SGI会長は感謝の文化を現代に蘇生

【英知の光彩 名誉学術称号 受章の足跡 第7回 カナダ ラバル大学 ブリエール学長】
世界の学術機関から池田SGI(創価学会インタナショナル)会長に授与された名誉学術称号──それは、卓越した平和・文化・教育の業績を讃えて贈られたものである。同時に、そこから新たな交流が始まり、価値が創造されていくところに、それぞれの名誉称号の真価がある。そこで、昨年5月、カナダ初の名誉博士号を授与した名門ラバル大学のドゥニ・ブリエール学長にインタビュー。SGI会長との交流を通して描く、新たな学問の発展へのビジョンを語ってもらった。

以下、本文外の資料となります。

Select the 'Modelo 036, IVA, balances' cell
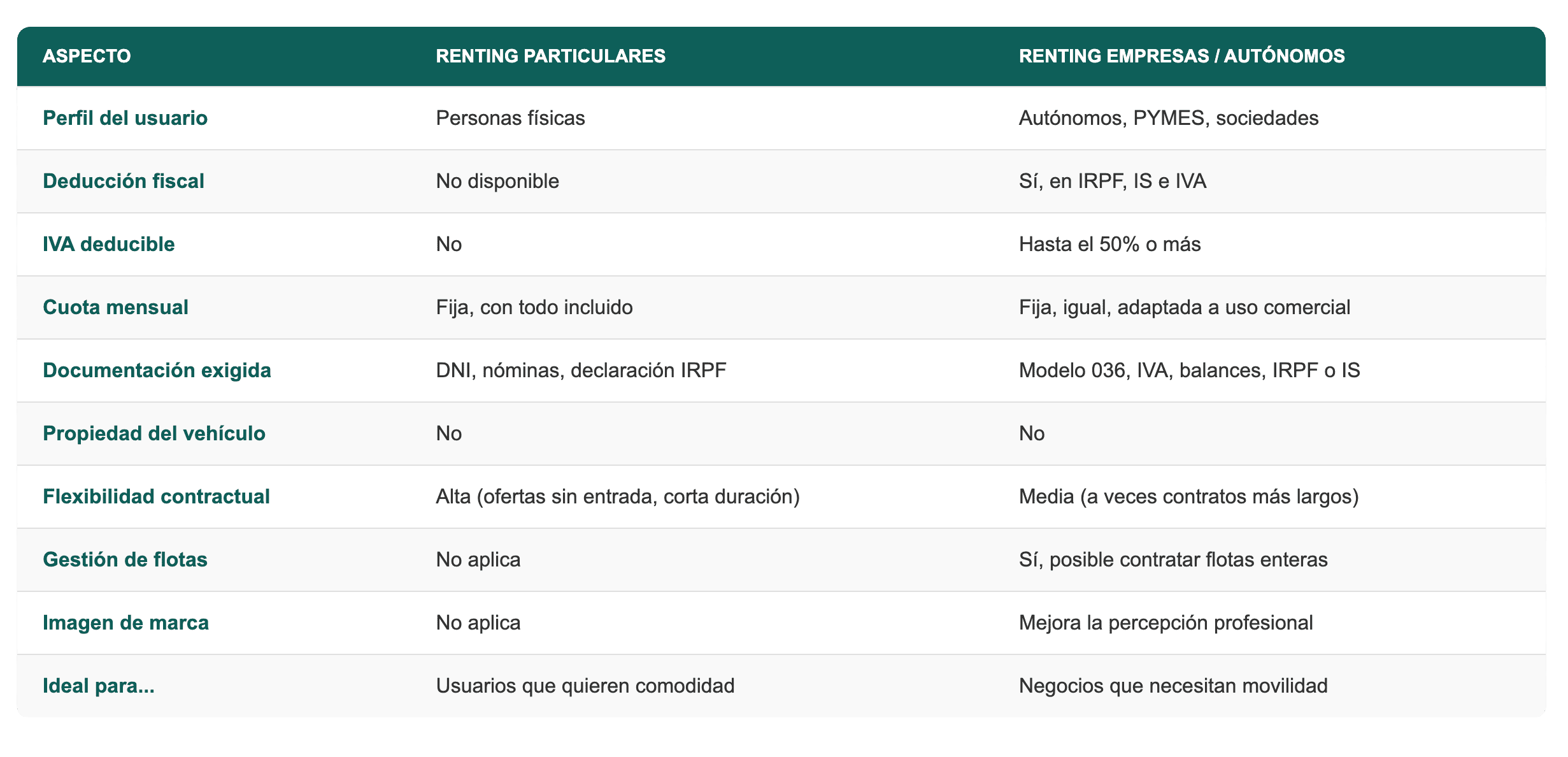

〈学長は昨年5月の訪日の折に接した、SGI会長の教育の思想と実践を、貴大学の発展の新たな源とされていると伺いました〉
創価学園創価大学を訪問して、私は、創立者であるSGI会長の教育に対する深い思いが、キャンパスの隅々にまで行き届いていることに感銘を受けました。
その「思い」とは、学生を社会貢献の一流の人材に育成しようという、透徹した信念です。
わが大学では、持続可能な教育のための奨学金制度のプログラムを立ち上げております。その学生の人選は、これまで主に学業成績を基準としたものでした。
しかし、SGI会長の教育の精神に啓発を得た私は、人選の基準を、学生の持つ人間的な指導力、人道的な行動力に移したのです。
その一点に光を当てることができたことが、昨年の訪日の最大の成果でありました。

創価の学舎を訪れる海外の多くの識者が、「開かれた教育の気風」に共感を寄せております〉
私自身、深く感動したのは、学生や生徒たちがいかに世界に開かれた眼を持ち、自身を取り巻く環境や社会に開かれた意識を持って学んでいるか、ということです。
彼らは自身のため、そして社会のための教育の意義を深く理解していました。
学ぶことの目的を何よりも大切にしていました。ゆえに、心からの喜びと感謝をもって学んでいました。
その教育の精神と伝統が、小学校から大学まで一貫している──ここにこそ、創価教育の最大の強みがあると思ったのです。
こうした教育環境によってこそ、人生の至高の価値は育まれていくのです。学生の心にも、真の自由の精神を育むことができるのです。地球市民として成長していける道が開かれるのです。
人間としても、さらに職業人としても、充実した人生を歩むための素地が築かれていくのです。
その教育のあるべき価値を示し、また体現したSGI会長に私は、計り知れない影響を受けました。
大学では一般に学問の研究に重点が置かれます。しかし今回の訪日を通して私は、学生のための教育に、より重点が置かれるべきだと考えるようになりました。
今、そうした変革のためのプログラムの充実を真剣に考えております。これも、私がSGI会長から受けた重要な影響の一つと言ってよいでしょう。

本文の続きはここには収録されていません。